WiFi is not readily available or dependable and it is expensive. Thus, on the outside of hotel buildings, for example, you find people gathered with their computers taking advantage of the airways that extend beyond the walls of the buildings. Telephone service is available in the hotels to every country except the USA, however.
Those who like billboards along the highways will be disappointed as there were only an occasional one dedicated to Castro as one entered a city. I expected that there would be in a closed dictatorship plenty of police or some other military presence, but saw very little of either. However, I was interested that the itinerary, including the speakers who would address us had to be approved by some ministry of the Cuban government. However, those who spoke to us were very open and answered all questions, including ones that might have been considered sensitive. (Marc Frank, author and a reporter for Reuters, whose articles have appeared in the Wall Street Journal and the New York Times was one person we had a Q and A session with for about 3 hours.)

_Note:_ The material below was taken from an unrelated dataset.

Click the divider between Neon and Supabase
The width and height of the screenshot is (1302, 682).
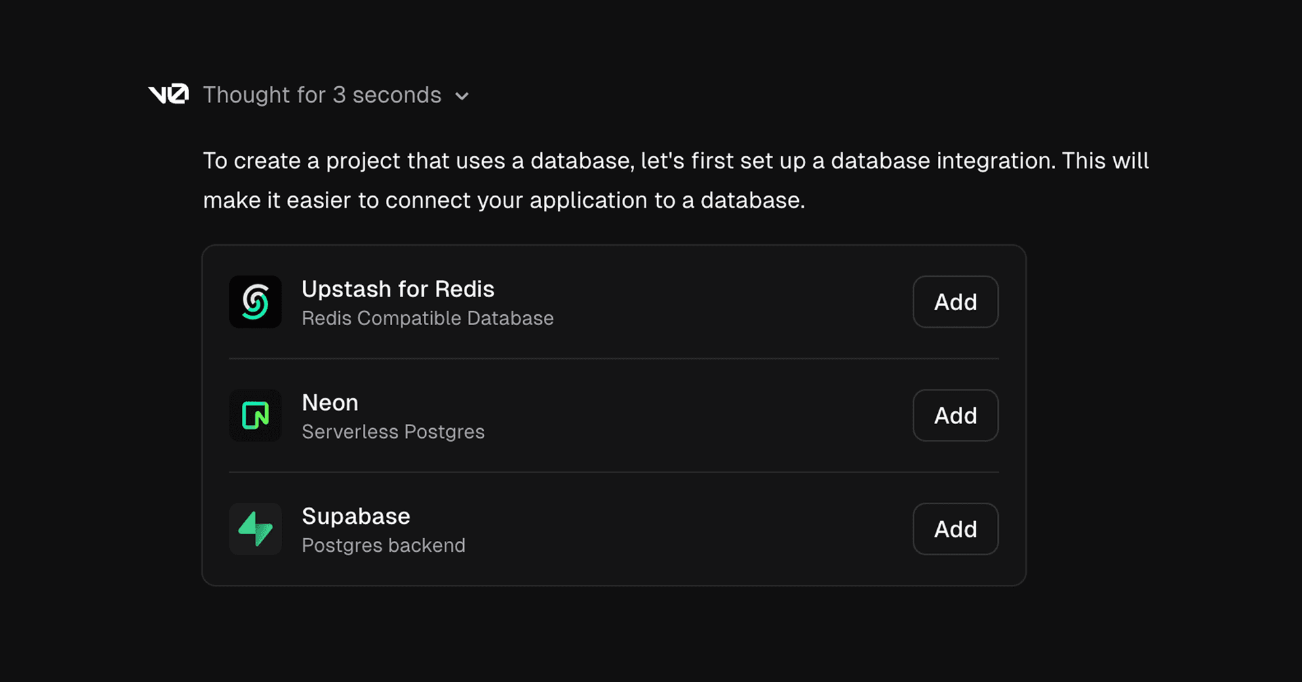pos(614,472)
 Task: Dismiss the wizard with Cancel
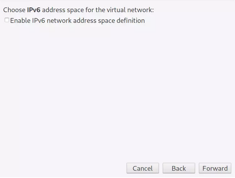pyautogui.click(x=143, y=168)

I was interested that until relatively recently 80 percent of Cubans worked for the government in some form or another. Since Raúl Castro took over from his brother, Fidel Castro, more entrepreneurship has been permitted so that number has been reduced to about 65 percent.

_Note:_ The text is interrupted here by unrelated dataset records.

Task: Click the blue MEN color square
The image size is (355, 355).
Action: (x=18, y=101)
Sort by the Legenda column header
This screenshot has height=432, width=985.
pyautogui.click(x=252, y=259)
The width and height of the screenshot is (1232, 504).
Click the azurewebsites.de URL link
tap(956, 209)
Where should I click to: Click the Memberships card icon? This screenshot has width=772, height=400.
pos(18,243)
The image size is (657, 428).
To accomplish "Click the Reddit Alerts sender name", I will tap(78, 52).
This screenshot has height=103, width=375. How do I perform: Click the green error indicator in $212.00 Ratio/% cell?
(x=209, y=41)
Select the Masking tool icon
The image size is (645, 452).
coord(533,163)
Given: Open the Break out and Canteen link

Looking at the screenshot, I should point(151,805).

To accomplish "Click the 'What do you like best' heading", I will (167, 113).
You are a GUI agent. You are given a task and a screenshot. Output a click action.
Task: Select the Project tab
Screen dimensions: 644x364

The agricultural sector has declined precipitously with only a small fraction of sugar cane being produced that once was. The quality of the cows that I saw were poor and I was unimpressed with the crops being grown. We visited a tobacco farm owned and operated by an impressive farmer who planned to double the amount of tobacco he planted to about 90 acres. An employee rolled a cigar which we took turns smoking. While I have only smoked a few cigars in my life, this one was mellower with a sweeter taste than any of those I had previously smoked. And those who did try it remarked that they could now appreciate the popularity of Cuban cigars! The rum we tasted was also truly exceptional.
The infrastructure is in dire need of attention and repair — especially buildings. However since there has been virtually no new construction, the skilled craftsmen needed for such work are few. As a consequence some with those skills are being imported.
In sum, the people appeared well dressed, but certainly not lavishly so. I saw no homeless, but then again some who might otherwise be considered homeless, might have found shelter in some of the abandoned buildings. The weather was hot and humid with rain most afternoons. We noticed no drunkenness despite the excellence of Cuban produced rum!
The quality of the participants on this Kellogg adventure was what I have come to expect — HIGH!
In summary, reality was far different than most of my expectations!! It was an eye-opening experience! Thanks to the organizers!